Some instructions for data-scientists on collaborating with clinicians for rule-vetting. See the contributing checklist for all deliverables and the lab writeup for guidance.
In the course of this project, you will meet twice (once in the week of 11/15 and once in the week of 11/29) with a clinical expert for domain expertise in the problem. Please take the initiative to schedule these meetings.
When cleaning the data, you will need to translate from messy data to meaningful features. You will consult with a clinical expert to help decide which variables to use + how to process them. Please come prepared to this meeting with a list of variables and questions about them. Be sure to provide as much data as possible to give the medical expert the most context (e.g. what was the exact wording used when collecting a variable?). Sharing your questions ahead of time via e-mail can help make the meeting more productive.
Examples
- Are these variables available at the time when the clinical decision rule is used?

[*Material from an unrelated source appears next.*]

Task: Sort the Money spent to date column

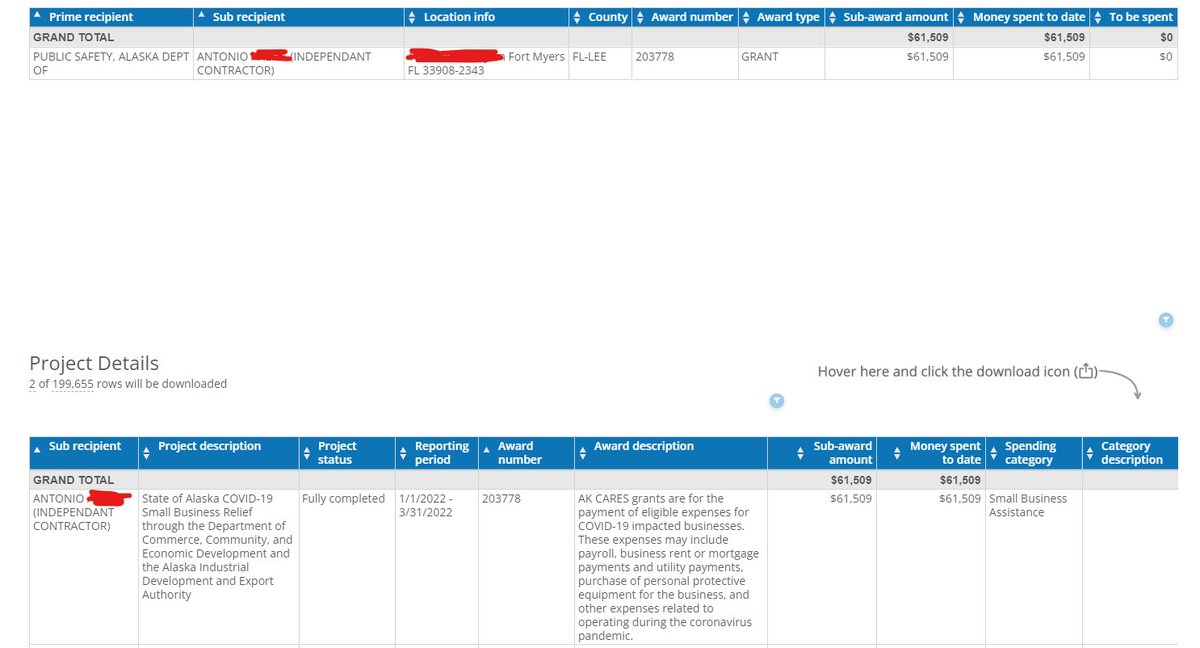Action: pyautogui.click(x=960, y=16)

- Are the distributions of each variable reasonable?
- Is this variable always available?
- What does it mean for these variables to be "missing" - can they be imputed using other information?
- Should this variable be discretized / binarized?

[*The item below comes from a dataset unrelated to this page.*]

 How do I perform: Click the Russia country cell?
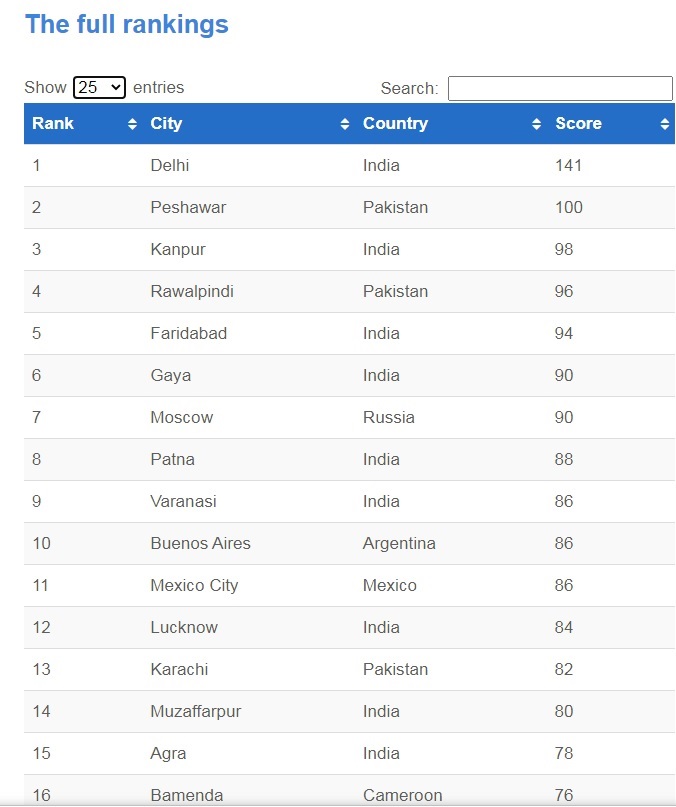388,418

- What are reasonable perturbations that could be made to this modeling pipeline?
Eventually, the final variables you use should be written into the file data_dictionary.md
.
After cleaning the data and fitting models, clinical experts can again help vet and understand the results. Meet again and ask questions about the results of your findings.
Examples
- Do the important variables in the fitted rules make clinical sense?
- Are the errors the model makes reasonable?
- Are there any surprises about the stability of the pipeline to certain perturbations?
The analysis provided by the clinical expert should be incorporated into your final writeup.